BANDARLAMPUNG — Kapolda Lampung Irjen Pol Helfi Assegaf memimpin langsung proses pemusnahan 166 pucuk senjata api rakitan di Mapolda Lampung, Rabu. Selain senjata, polisi juga memusnahkan 114 butir amunisi yang turut diserahkan masyarakat. Langkah ini merupakan hasil dari pendekatan kepolisian yang mengedepankan kesadaran warga untuk menyerahkan barang ilegal secara sukarela.
Mayoritas Senjata Rakitan Laras Pendek
Dari total 166 senjata yang dimusnahkan, sebanyak 140 pucuk merupakan senjata api rakitan laras pendek. Sisanya, 26 pucuk, adalah senjata api rakitan laras panjang. Seluruh barang bukti tersebut dikumpulkan dari berbagai Polres dan Polresta jajaran Polda Lampung sepanjang tujuh bulan pertama tahun ini.
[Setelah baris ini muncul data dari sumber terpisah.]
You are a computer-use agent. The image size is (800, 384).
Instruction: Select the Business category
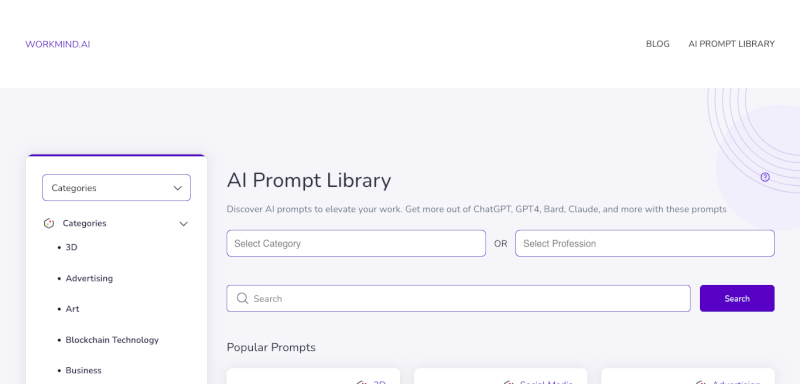click(x=84, y=371)
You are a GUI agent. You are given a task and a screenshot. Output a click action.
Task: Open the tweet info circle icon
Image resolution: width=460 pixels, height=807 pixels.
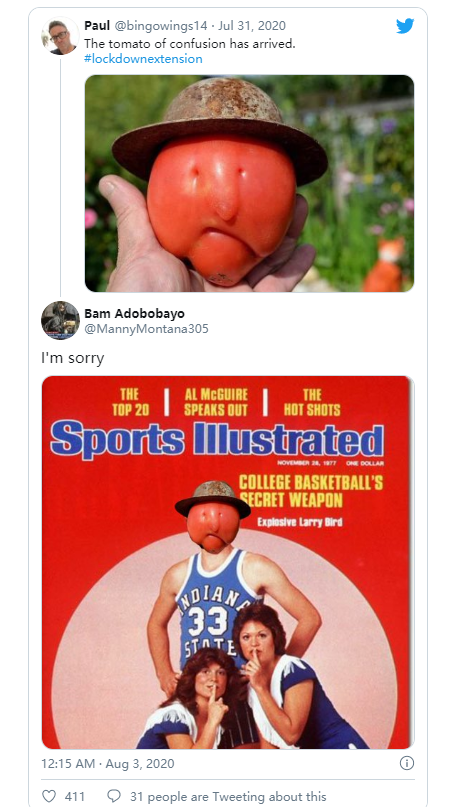[x=406, y=763]
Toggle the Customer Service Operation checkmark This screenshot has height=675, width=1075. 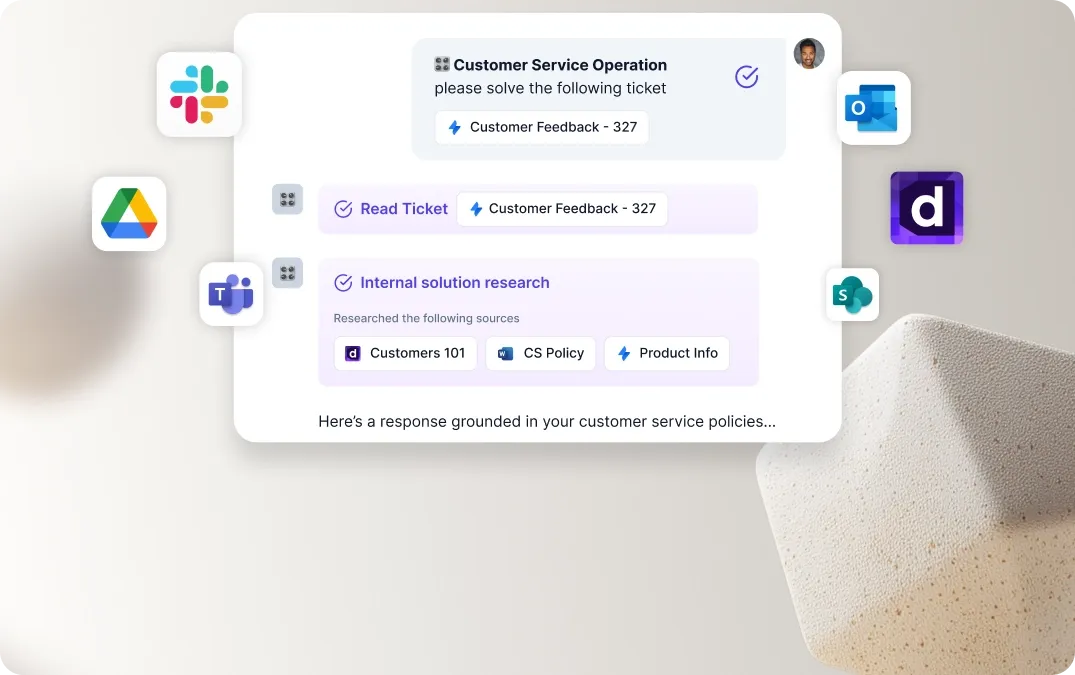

Sinergi Warga dan Polisi Jadi Kunci
"Keberhasilan penyerahan senjata api rakitan tersebut merupakan hasil sinergi antara kepolisian dan masyarakat dalam menciptakan situasi keamanan dan ketertiban yang kondusif," kata Kapolda Lampung Irjen Pol Helfi Assegaf. Ia menegaskan bahwa pihaknya akan terus mengedepankan langkah preemtif, preventif, dan represif dalam mencegah tindak pidana, termasuk peredaran narkoba dan penyalahgunaan senjata api ilegal.
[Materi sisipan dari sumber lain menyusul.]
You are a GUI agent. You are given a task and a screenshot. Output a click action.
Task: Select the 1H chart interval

Imbauan dan Layanan Aduan Warga
Helfi mengimbau warga untuk meningkatkan kewaspadaan terhadap peredaran narkoba dan kepemilikan senjata api ilegal di lingkungan masing-masing. Masyarakat diminta tidak mudah terpengaruh informasi yang belum terverifikasi, serta segera melapor jika mengetahui adanya tindak pidana.
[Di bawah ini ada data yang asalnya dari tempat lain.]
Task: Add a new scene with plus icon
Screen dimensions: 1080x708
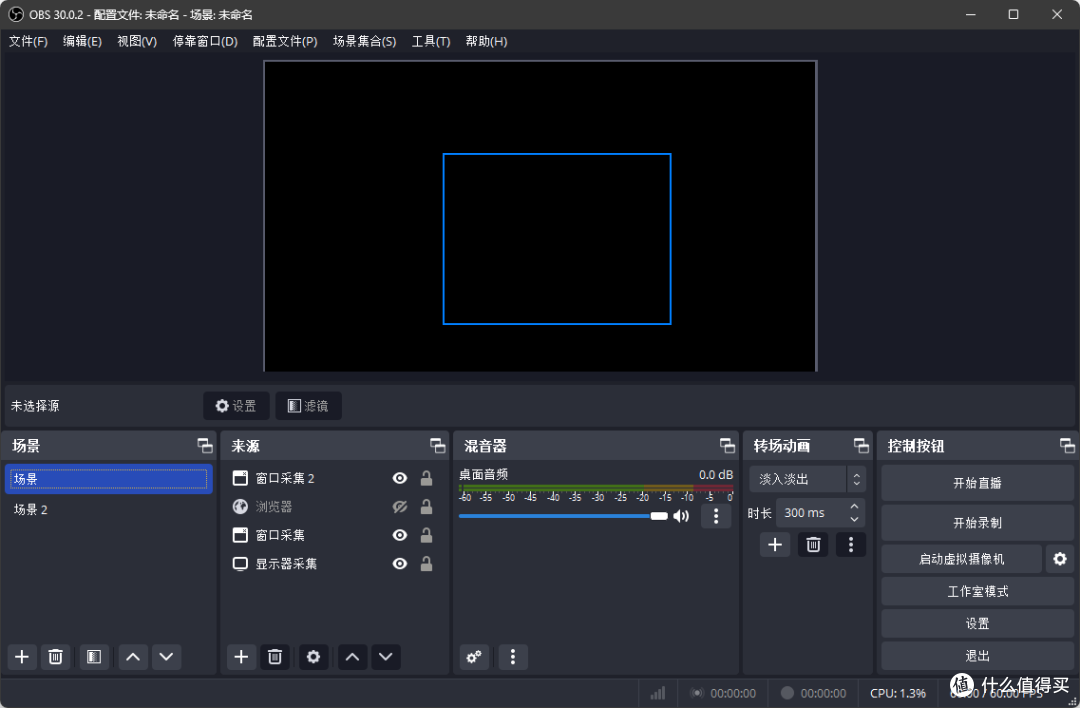Action: (22, 656)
Laporan dapat disampaikan melalui layanan Kepolisian 110 atau aplikasi Siger Presisi. "Aplikasi Siger Presisi merupakan inovasi layanan digital Polda Lampung yang memudahkan masyarakat menyampaikan laporan dan pengaduan secara real time, serta mempercepat respons petugas," ujar Helfi.